Aim of the exercise =>
Records follow. Pull out every line that contains "sidebar".

*** Data for the task ***

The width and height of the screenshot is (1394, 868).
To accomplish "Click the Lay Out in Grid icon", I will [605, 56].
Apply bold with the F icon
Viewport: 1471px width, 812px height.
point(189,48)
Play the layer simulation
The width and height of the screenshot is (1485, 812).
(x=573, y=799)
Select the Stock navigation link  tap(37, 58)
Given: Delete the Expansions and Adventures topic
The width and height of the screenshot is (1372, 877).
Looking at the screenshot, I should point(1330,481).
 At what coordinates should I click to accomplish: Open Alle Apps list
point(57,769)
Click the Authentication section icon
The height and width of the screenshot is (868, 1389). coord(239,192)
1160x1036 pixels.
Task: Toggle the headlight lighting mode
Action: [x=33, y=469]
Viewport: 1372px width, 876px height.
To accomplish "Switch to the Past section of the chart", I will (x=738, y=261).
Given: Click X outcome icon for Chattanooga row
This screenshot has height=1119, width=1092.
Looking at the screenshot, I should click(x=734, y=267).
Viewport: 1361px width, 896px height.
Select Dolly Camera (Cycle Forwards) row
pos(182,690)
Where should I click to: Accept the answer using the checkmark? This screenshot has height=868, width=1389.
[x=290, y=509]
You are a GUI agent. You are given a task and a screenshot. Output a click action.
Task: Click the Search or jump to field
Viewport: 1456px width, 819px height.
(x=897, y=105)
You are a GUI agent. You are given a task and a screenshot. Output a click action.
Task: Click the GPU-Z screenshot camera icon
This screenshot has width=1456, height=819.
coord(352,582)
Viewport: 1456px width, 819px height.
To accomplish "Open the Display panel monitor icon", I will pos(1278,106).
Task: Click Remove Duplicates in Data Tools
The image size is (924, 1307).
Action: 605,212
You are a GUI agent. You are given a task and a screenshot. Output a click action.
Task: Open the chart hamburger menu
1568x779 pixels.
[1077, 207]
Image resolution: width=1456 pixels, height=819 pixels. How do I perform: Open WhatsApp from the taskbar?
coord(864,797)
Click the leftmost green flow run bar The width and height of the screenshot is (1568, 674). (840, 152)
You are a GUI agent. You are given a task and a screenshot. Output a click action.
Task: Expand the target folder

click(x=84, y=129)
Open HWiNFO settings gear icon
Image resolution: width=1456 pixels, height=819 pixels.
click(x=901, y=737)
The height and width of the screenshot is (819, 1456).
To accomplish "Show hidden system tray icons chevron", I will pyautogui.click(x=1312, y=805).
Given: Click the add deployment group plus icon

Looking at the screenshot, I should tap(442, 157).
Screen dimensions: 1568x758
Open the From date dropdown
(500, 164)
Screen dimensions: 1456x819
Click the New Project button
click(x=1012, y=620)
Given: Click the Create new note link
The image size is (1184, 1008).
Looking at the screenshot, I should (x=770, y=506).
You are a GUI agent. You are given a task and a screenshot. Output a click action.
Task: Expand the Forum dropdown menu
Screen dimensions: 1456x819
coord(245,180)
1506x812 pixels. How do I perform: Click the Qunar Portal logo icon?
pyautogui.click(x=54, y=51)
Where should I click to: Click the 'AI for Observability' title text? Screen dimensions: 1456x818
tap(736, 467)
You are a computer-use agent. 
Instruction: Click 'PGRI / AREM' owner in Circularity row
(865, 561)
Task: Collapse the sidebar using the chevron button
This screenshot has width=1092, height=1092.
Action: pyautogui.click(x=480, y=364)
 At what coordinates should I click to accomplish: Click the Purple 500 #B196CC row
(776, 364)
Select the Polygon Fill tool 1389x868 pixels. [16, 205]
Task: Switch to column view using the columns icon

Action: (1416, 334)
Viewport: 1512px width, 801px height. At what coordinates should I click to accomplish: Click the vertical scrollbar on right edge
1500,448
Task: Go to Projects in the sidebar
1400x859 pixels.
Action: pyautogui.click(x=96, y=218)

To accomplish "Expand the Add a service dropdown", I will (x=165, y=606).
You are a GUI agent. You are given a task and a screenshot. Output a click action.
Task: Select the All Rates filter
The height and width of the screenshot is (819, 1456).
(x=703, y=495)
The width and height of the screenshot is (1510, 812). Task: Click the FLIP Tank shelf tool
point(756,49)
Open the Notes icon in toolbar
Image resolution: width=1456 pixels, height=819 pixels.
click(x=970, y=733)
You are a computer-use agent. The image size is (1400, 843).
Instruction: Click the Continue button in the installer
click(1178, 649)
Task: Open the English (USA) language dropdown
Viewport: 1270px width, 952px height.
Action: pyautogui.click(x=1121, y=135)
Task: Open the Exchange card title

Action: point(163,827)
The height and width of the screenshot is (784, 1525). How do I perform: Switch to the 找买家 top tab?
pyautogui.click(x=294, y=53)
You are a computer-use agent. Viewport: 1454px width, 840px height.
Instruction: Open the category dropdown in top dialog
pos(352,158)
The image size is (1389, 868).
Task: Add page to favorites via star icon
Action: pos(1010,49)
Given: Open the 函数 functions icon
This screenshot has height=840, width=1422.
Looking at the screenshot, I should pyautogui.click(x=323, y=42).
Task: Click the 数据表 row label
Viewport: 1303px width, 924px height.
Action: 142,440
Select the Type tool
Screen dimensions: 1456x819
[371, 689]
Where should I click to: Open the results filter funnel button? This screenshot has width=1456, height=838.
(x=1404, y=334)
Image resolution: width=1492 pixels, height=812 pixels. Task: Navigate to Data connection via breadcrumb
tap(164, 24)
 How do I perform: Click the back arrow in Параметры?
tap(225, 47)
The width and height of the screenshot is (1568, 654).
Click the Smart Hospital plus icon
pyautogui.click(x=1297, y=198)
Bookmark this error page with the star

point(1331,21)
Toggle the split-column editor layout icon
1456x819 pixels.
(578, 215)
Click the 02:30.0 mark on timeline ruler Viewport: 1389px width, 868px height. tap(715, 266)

***

Task response =>
Task: Collapse the sidebar using the chevron button
Task: Go to Projects in the sidebar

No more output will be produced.